Je ne vois pas comment, ni pourquoi, la Chine, animée par l’aspiration à la dignité qui est sienne, pourrait y manquer.

Anomalies quantique de la géopolitique

La Chine est conviée à la gouvernance des affaires et des équilibres du monde.

L’agression perpétrée par la Russie à l’encontre de l’Ukraine presse l’empire du Milieu de dire qui il est.

C’est ainsi qu’apparaît légitime et louable à la Chine d’exercer sa part de la responsabilité commune dans la construction de la paix.

Il n’est nullement difficile de concevoir le prix que cette paix, bâtie sur l’évidence préalable, ambiguë et inéquitable que la maxime: la guerre n’est de l’intérêt de personne encadre d’une machoire ferme, appelle à passer par pertes et profits.

Je crains bien que nous n’ayons pas affaire ici à l’authentique Chine.

Le monde a pourtant besoin de savoir où est la vraie Chine.

Le monde a besoin de sortir de l’ambiguïté qu’incarne une Chine à deux visages et, dans son si cher proche étranger, l’ambiguïté de deux Corées si diamétralement opposées.

Le miroir qu’est l’une tendue au regard de l’autre dans un face à face tendu représente une asymétrie insoluble (1.4 milliards d’habitants face à 23 millions).

Regardons au cœur de cette époque, en son nœud gordien, la subsistance de la principale anomalie, quasiment quantique. Elle est susceptible de dominer le monde.
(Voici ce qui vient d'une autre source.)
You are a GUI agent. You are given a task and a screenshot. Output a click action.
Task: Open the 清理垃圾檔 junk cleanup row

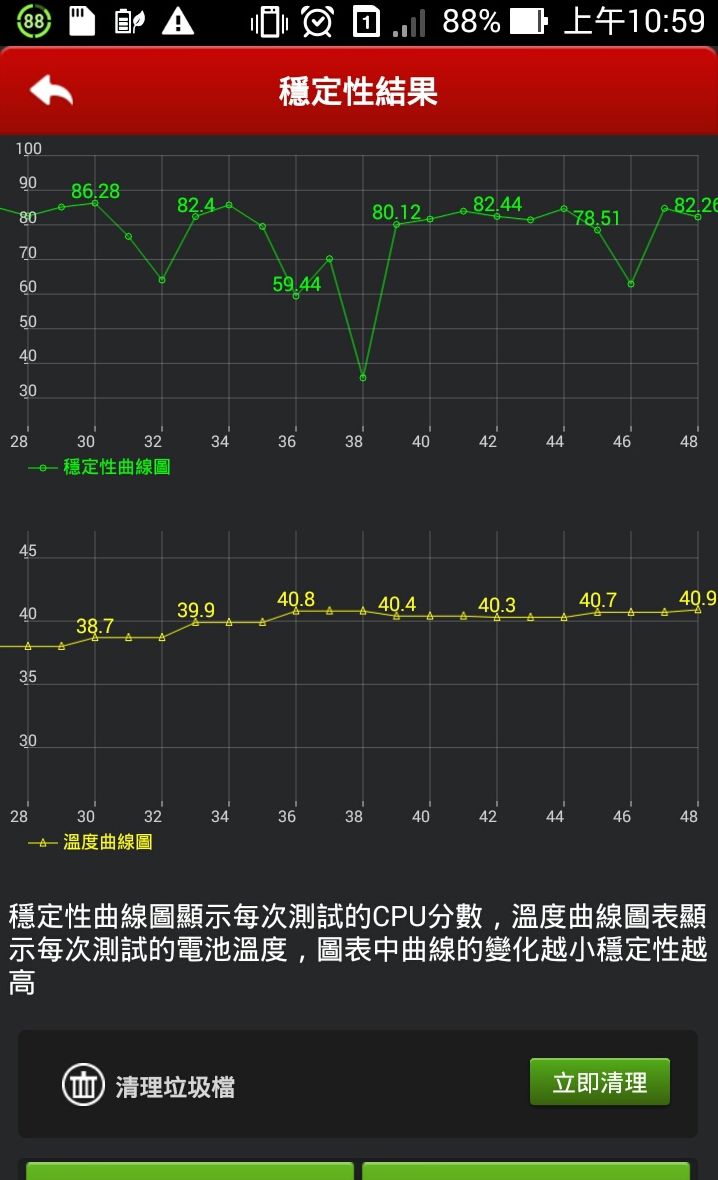175,1086
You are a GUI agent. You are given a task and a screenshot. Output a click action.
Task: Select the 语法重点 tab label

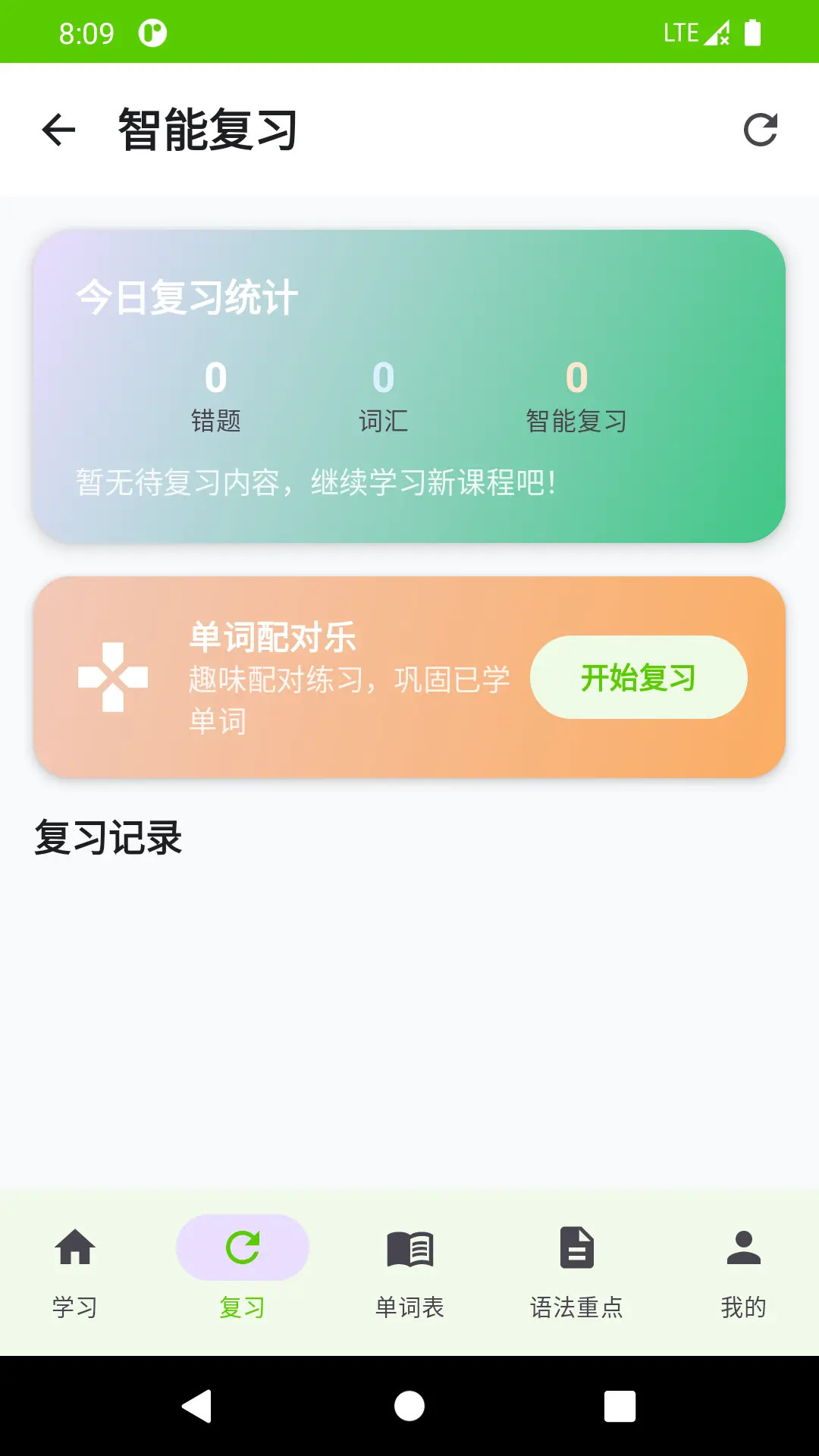pos(577,1306)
Elle y aspire.

Celle de Berlin s’est résolue dans la réunification. Celle entre la Russie et l’Ukraine développe sa trame tragique.

Il demeure les autres, celle des deux Corées, et, à titre principal, l’anomalie que constitue la Chine vis à vis de son double, Taïwan.

Entre la Chine et Taïwan, indépendamment des divisions militaires susceptibles d’être alignées, et des alliances géopolitiques convoquées, de l’importance des territoires, l’image la plus puissante en dignité est insupportable à l’image la plus faible comme Hong Kong est une péninsule insupportable à Pékin, exactement comme Kiev insupporte aussi Moscou.

Nous nous entretenons donc avec une Chine qui est devenue un géant démographique.

Nous nous entretenons donc avec une Chine devenue une hyperpuissance technologique, économique et même monétaire.

Nous nous entretenons donc aussi avec une Chine apte à rivaliser sur les plans militaires, spatiaux et stratégiques.

Mais nous avons pourtant toujours affaire à un nain moral et politique qui prétend toujours interdire de parler avec Taïwan au niveau de la Mer et au Tibet au niveau du Ciel et qui réprime d’une main de fer ses jeunesses.

La vraie Chine, qui ne peut pas ne pas être une nation éminemment morale et politique pour être elle-même, remerciera au bout du compte les nations, les démocraties, d’avoir contribué à la sauvegarde de Taïwan et du Tibet.

A l’heure actuelle, nous devons, hélas, nous accommoder d’une Chine atrophiée et dompter la force par laquelle elle entend nous soumettre à sa subtile et lente volonté.